Zu seinen Konkurrenten gehören die Regisseure von «Hello» (Adele), «Every Breaking Wave» (U2) oder «Living for Love» (Madonna). Dass sein Video abräumen wird, hält Piet Baumgartner für ausgeschlossen, gar «absurd». Schon die Nominierung habe ihn überrascht, sagt er im Gespräch mit der Nachrichtenagentur sda.
Dem in Zürich lebenden Dieterswiler sind Erfolge wie dieser Preis aber ohnehin weniger wichtig als kreative Freiheit und die Filmkunst selbst. Es sei ein lange gehegter Wunsch gewesen, «irgendwann mal etwas mit Baggerballett zu machen», so der gelernte Maschinenzeichner, Journalist und Regisseur.
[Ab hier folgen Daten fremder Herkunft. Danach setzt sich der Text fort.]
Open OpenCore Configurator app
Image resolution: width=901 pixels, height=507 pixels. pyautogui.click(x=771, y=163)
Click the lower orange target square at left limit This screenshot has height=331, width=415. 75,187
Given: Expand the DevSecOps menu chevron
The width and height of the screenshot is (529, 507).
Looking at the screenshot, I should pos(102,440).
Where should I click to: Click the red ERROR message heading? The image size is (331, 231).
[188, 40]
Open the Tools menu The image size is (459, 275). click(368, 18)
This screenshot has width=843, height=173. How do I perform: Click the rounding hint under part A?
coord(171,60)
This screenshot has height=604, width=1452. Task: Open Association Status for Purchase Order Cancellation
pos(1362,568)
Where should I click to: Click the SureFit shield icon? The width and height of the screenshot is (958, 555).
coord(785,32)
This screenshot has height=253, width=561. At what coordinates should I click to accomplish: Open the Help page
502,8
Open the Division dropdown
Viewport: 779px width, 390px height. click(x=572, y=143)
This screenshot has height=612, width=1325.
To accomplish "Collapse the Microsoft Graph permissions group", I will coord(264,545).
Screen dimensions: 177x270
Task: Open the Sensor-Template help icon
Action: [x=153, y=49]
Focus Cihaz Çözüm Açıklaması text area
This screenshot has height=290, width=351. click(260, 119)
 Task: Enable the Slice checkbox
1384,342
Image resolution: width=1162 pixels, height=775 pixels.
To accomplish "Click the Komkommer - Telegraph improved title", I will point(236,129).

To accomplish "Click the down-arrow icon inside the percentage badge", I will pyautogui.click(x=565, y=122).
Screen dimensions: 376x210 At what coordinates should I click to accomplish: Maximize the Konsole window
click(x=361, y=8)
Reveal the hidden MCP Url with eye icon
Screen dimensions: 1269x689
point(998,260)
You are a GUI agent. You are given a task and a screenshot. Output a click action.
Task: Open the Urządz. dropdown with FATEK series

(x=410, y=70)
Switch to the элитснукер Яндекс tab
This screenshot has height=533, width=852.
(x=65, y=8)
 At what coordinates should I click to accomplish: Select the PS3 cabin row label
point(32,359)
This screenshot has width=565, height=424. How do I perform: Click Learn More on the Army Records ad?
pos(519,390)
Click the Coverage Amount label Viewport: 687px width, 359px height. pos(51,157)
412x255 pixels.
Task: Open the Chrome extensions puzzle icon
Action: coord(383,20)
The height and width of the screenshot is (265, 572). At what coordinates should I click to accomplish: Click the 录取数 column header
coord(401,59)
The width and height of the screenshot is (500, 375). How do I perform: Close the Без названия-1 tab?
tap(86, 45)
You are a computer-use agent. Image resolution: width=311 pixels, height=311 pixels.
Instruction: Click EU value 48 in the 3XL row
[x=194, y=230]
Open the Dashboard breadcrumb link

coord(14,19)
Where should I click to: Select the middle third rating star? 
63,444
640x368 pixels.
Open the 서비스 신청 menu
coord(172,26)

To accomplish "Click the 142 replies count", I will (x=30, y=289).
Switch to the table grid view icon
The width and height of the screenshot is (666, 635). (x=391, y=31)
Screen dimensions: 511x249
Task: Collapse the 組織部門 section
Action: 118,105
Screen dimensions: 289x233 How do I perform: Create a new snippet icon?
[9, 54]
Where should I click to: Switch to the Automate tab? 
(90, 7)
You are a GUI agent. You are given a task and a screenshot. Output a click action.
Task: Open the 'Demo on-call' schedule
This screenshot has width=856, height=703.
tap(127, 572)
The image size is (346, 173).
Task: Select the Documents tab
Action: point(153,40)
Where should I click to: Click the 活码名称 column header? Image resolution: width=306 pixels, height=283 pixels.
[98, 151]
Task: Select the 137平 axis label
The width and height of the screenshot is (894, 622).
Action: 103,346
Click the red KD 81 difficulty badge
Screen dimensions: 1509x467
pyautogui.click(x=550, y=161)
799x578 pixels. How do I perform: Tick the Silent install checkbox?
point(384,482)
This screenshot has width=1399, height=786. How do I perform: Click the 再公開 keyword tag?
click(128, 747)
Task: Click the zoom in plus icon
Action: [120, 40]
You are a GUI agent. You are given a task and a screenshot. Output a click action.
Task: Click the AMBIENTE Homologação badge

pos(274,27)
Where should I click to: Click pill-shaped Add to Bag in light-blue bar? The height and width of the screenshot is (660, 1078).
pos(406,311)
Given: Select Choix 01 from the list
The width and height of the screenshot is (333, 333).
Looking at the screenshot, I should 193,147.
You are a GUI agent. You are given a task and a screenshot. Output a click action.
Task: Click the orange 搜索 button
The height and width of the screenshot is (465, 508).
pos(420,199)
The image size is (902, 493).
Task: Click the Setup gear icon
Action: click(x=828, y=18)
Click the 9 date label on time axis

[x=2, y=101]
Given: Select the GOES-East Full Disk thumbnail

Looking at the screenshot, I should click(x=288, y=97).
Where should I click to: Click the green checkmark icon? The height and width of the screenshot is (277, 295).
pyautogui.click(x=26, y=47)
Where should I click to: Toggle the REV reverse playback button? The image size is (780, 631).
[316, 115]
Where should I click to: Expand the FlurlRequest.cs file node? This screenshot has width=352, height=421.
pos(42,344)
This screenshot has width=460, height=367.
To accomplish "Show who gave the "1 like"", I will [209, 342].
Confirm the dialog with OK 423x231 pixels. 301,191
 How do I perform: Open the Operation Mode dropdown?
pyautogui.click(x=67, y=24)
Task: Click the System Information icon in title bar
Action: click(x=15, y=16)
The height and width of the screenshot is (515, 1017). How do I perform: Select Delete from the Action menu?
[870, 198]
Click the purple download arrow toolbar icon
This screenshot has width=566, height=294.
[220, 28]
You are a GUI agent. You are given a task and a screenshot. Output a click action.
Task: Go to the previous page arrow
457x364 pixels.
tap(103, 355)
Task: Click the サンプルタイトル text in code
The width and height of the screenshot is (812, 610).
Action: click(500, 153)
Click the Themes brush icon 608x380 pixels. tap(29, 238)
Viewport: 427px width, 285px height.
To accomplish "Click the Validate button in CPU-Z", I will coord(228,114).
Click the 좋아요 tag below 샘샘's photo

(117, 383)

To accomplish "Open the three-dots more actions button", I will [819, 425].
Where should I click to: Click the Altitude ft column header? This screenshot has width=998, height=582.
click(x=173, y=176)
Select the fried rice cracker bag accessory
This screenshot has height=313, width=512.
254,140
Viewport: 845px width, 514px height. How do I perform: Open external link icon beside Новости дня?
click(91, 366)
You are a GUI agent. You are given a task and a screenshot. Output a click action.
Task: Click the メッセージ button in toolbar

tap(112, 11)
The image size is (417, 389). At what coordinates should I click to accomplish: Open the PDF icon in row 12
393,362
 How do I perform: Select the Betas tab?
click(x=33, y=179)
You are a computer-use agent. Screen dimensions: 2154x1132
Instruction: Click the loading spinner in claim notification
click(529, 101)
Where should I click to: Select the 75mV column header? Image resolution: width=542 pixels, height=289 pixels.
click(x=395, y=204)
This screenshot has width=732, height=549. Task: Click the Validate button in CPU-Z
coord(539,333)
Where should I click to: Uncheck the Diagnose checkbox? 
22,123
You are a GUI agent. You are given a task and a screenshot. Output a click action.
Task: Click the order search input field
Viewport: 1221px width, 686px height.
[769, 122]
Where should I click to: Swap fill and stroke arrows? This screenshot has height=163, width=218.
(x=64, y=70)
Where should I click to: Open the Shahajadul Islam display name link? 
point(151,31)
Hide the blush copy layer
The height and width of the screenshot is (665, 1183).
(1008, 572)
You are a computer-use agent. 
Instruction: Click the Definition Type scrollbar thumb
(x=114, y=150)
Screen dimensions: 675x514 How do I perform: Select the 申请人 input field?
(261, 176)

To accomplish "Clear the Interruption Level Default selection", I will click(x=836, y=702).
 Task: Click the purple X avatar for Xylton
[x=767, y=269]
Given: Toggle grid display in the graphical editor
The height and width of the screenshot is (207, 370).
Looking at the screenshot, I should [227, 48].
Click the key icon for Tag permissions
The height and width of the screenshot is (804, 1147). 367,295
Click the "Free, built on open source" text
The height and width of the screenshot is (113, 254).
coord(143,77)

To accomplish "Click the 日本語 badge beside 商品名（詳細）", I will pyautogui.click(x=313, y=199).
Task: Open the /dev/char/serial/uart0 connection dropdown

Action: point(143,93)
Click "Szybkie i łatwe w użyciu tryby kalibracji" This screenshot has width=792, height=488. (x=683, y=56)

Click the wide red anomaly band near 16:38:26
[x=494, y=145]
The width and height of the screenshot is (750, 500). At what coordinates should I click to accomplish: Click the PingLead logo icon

Die Umsetzung wurde konkret, als sich der Zürcher Musiker Rio Wolta für die Idee begeistern liess und ein Bauunternehmen kurzerhand Bagger, Kiesgrube und zwei geschickte Baggerfahrer zur Verfügung stellte. Das Resultat ist eine originelle und berührende Symbiose aus melancholischer Musik, schweren Maschinen und einer graziösen Choreographie.
Harmonische Kontraste
«Through my Street» ist eine gefühlvolle Nummer, in der Rio Wolta «a friend» bittet, zurückzukommen und den Weg an seiner Seite zu beschreiten. Andere hätten ein Liebespaar dem Sonnenuntergang entgegen spazieren lassen. «Einem Song das zu geben, was er eh schon hat, interessiert mich nicht», so Baumgartner. «Das bewegte Bild muss einen Mehrwert bieten, da muss eine neue, unerwartete Ebene dazukommen.»
So beginnt sein Clip bei der Znünipause auf der Baustelle – mit einer Essiggurke (verspiesen von Schauspieler Andreas Storm) und einer Karaoke-Einlage (von Schauspielerin Julia Gräfner zur Stimme von Rio Wolta).
Später besteigen die stattlichen «Baggerfahrer» ihre tonnenschweren Maschinen und lassen sie wie federleichte Synchrontänzerinnen durch die Baugrube kreisen. «You should follow me, faithful friend» – ein magisches Moment, in dem viel Herzblut, viel Feingefühl, viel Piet Baumgartner steckt.
Letzteres lässt sich aus dem Vergleich mit anderen Musikvideos unter seiner Regie schliessen. Im schwarz-weissen «Igloo II» (für die Band Asleep) beispielsweise tanzt der nicht eben zierliche Andreas Storm mit einem Eisbärfell zu sanften Tönen. Ein Kontrast, der eigentlich eine perfekte Symbiose ist.
Musikvideos als Leidenschaft
Der Clip zu «Hailey Fought The Law» (Best Swiss Music Video an den Solothurner Filmtagen 2012) verfügt über eine ähnliche Ästhetik wie das Baggerballet. Das unerwartete, sich bewegende Element ist hier ein rollkunstlaufender Plüschhase und die rauhe Kulisse ein Industriegebiet in einer Stadt.
Ebenfalls eine Zusammenarbeit mit Baumgartners gutem Freund Rio Wolta, dessen Band damals noch Blanket hiess. «Mit ihm zu arbeiten ist bereichernd, weil er kritisch und ein sehr visueller Mensch ist», so der Regisseur. Ausserdem gefalle ihm seine Musik, die wichtigste Voraussetzung überhaupt. Neben «gutem Handwerk und Ehrlichkeit des Künstlers».
Von seinen Musikvideos kann Piet Baumgartner nicht leben. Will er auch nicht. Sie sind nicht das Hauptstandbein des freischaffenden Filmemachers, der derzeit an einem Kinofilm und einer Dokumentation arbeitet. In den Clips lasse sich aber alles umsetzen, was ihn an seinem Beruf reize – «ohne dass man immer einen 90-minütigen Spannungsbogen schaffen muss».